It’s that time of the year—when cookouts, get-togethers, family reunions, and family functions are on and poppin’! While for many people the thought of family gatherings evokes joy, laughter, love, and happiness (shoutout to Al Green), for others the thought of family unleashes a flood of anxiety, trauma, and angst. And then there are those who vacillate between the two poles. Regardless of how we feel about our families, we find ourselves at the same family functions with our baggage in tow. Human beings are complicated, y’all! So how do we navigate the tension of these disparate feelings about family?
Far too often, we want quick fixes to complicated family dynamics, but no two families are alike so a one-size-fits-all approach will not do. That would just leave us dissatisfied and with our issues unaddressed. Moreover, we can honor our place within our family systems—and honor our family as a collective—by reimagining what family means.
Our people have always had an expansive view of family that transcends blood, biology, and genes. Fictive kinship ties are those bonds we create with friends, neighbors, and acquaintances-turned-aces who become like family. Think about all the play cousins, play aunties, and play uncles you grew up with and love to this day—that’s fictive kinship, y’all! We ain’t new to this.
Even for those who have great family relationships and get hype by the thought of pulling up at the cookout, fictive kinship is a bonus. I’ve got so many play aunties, uncles, and cousins that I hardly know which ones I’m related to by blood and which ones I’m related to by love over the course of time. It’s what we do, and it’s a gift for those who have fraught and strained connections with blood relatives.

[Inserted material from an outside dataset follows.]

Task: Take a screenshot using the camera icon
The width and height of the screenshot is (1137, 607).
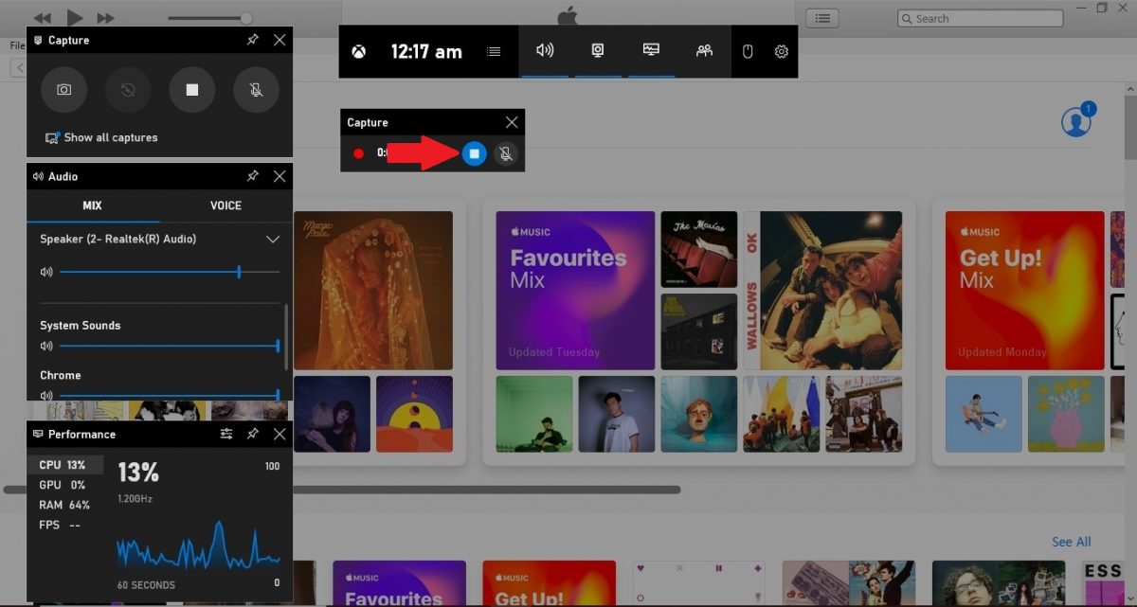Action: point(63,89)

If you’re someone who gets triggered by the thought of going to family functions, boundaries are key. As I often say, boundaries protect what is sacred. Your well-being, mental health, and wellness are sacred. If your family dynamics are a cocktail of toxicity, pain, and trauma, erecting healthy boundaries will be of paramount importance. Unfortunately, when conversations about boundaries with family arise, there’s a tendency to think that it isn’t out of love. But it’s quite the opposite because love requires discipline, prudence, wisdom, and self-control.
Nowadays, many of us live far away from our biological families. So even if we have good familial bonds, the geographical boundaries keep us physically apart. I’m in the number of those who’ve lived far away from biological family for many years, so I’ve had to be intentional about connecting with family from afar while also adopting a more expansive view of what family can be.
Doing the imaginative work of constructing my own village to support and love one another is one of the ways that I’ve learned to live out Jesus’ second greatest commandment, love your neighbor as yourself. No other commandment is greater than these (Mark 12:31). When we gather together with our chosen friends, they become family—they become aunties and uncles to our children, and their children become play cousins to our own.
Ultimately, it is God who has the most expansive view of family. For He sent His son Jesus Christ to die for us, so that we would no longer be enemies of God but beloved children of God, adopted into God’s family where Jesus is not ashamed to call us his siblings. Jesus modeled this expansive view of family for us throughout His earthly ministry. Even as Jesus hung on the cross, nearing His final breaths, John says:
When Jesus saw his mother there, and the disciple whom he loved standing nearby, he said to her, “Woman, here is your son,” and to the disciple, “here is your mother.” From that time on, this disciple took her into his home.” John 19:26-27
May we follow in Jesus’ radically imaginative footsteps and that of His disciple and do likewise.